----- Data -----

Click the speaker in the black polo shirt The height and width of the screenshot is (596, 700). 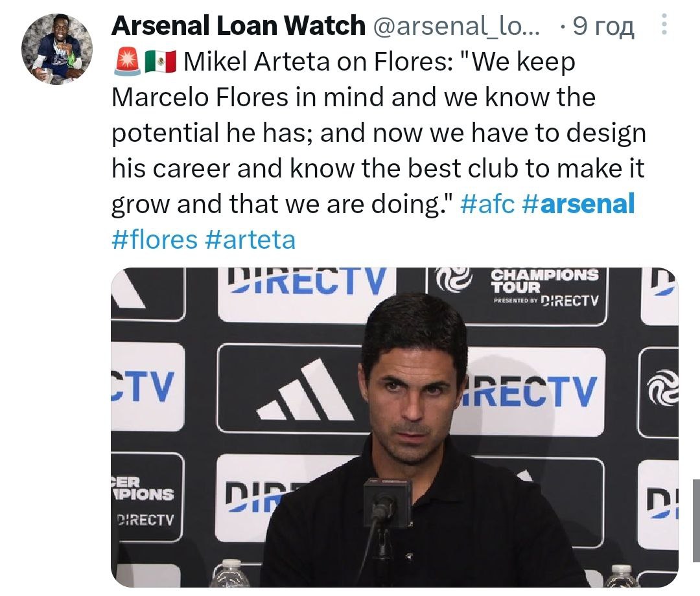pyautogui.click(x=415, y=441)
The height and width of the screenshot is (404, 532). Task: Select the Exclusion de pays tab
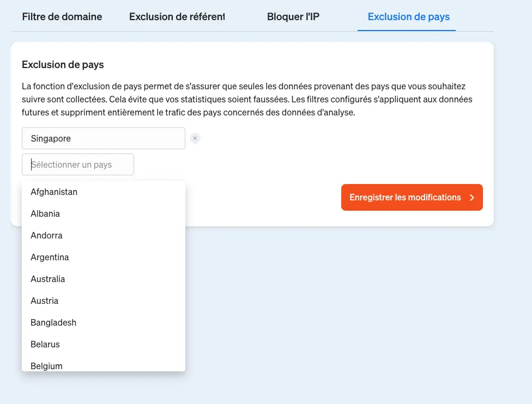point(408,17)
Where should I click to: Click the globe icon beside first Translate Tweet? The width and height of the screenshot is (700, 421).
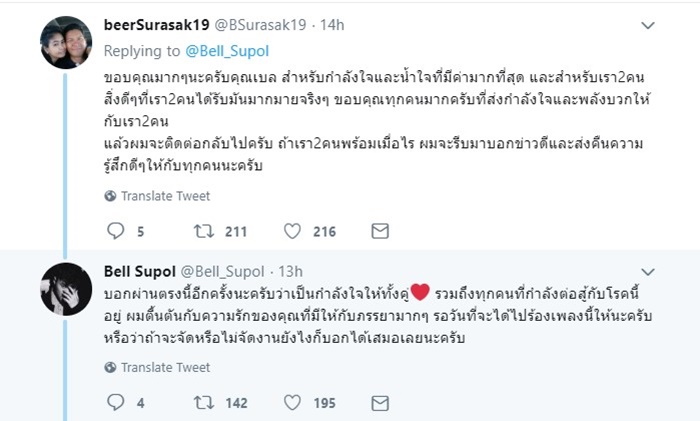[x=110, y=196]
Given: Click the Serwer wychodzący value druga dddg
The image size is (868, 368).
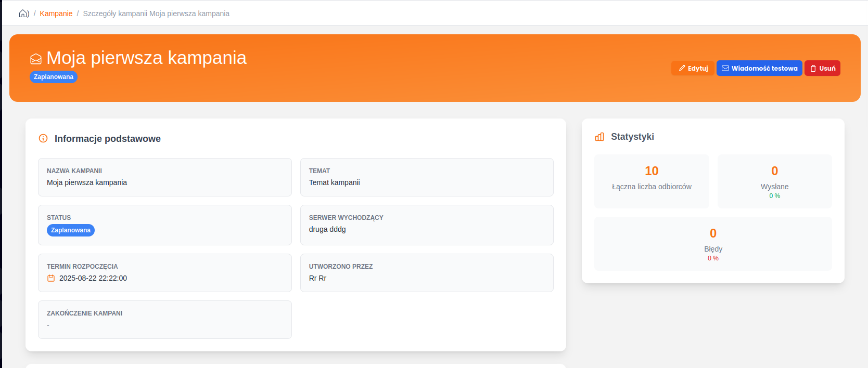Looking at the screenshot, I should coord(327,229).
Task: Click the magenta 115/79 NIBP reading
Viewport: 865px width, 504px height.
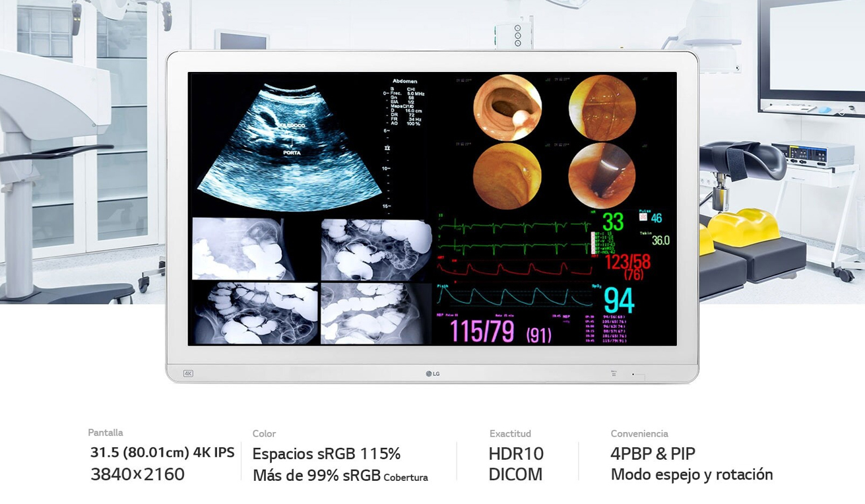Action: [x=482, y=332]
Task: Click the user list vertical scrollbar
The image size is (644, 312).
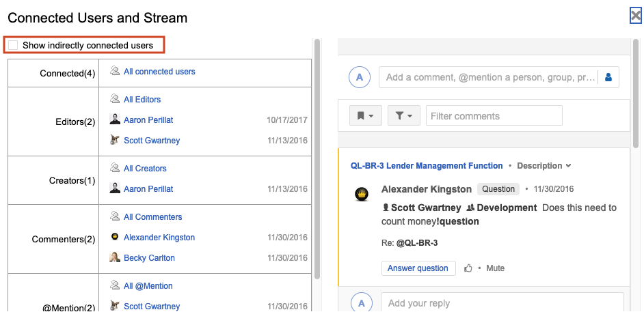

-----

Exercise. Your output should be exactly the lines of the records above from the one with "The image size is (868, 368)." through the last, both ends included, with pictures excluded.

Task answer.
The image size is (868, 368).
Looking at the screenshot, I should coord(327,229).
Task: Click the magenta 115/79 NIBP reading
Viewport: 865px width, 504px height.
Action: [x=482, y=332]
Task: Click the user list vertical scrollbar
The image size is (644, 312).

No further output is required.